:: Your objective ::
Copy exactly the lines from the one containing "Given: Select the up arrow note order icon" through the last line of the records, both included, and nothing more.
Segment Open
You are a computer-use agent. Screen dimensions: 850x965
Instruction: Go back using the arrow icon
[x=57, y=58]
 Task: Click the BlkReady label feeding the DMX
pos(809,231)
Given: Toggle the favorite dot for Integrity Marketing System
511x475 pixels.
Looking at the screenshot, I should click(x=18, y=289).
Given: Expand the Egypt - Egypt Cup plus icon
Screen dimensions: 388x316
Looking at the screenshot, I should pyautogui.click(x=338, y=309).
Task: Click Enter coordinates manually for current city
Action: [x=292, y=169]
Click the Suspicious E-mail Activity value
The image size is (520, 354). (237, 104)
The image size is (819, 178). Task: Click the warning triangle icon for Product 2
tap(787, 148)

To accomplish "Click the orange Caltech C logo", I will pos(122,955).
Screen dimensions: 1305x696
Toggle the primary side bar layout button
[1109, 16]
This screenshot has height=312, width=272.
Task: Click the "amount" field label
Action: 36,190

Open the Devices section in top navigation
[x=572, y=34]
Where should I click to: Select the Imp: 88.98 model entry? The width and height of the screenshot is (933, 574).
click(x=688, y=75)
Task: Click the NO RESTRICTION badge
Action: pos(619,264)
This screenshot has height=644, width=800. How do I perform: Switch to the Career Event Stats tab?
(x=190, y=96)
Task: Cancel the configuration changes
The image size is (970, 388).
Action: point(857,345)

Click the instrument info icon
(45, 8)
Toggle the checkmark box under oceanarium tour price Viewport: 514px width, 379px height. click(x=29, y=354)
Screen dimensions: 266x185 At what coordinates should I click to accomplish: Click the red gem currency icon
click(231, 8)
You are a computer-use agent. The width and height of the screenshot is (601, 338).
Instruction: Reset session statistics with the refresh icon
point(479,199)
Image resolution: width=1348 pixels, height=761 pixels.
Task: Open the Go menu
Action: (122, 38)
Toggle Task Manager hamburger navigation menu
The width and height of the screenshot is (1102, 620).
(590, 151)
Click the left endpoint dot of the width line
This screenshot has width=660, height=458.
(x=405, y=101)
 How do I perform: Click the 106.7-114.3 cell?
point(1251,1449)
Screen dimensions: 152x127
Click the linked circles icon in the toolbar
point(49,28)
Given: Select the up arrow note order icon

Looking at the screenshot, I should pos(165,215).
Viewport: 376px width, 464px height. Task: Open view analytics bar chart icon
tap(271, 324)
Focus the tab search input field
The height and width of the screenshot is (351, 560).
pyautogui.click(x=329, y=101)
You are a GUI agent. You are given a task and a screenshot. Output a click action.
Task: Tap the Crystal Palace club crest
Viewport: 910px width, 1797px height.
Segment Closed
:: Task answer ::
Given: Select the up arrow note order icon

Looking at the screenshot, I should pos(165,215).
Viewport: 376px width, 464px height. Task: Open view analytics bar chart icon
tap(271, 324)
Focus the tab search input field
The height and width of the screenshot is (351, 560).
pyautogui.click(x=329, y=101)
You are a GUI agent. You are given a task and a screenshot. Output a click action.
Task: Tap the Crystal Palace club crest
Viewport: 910px width, 1797px height.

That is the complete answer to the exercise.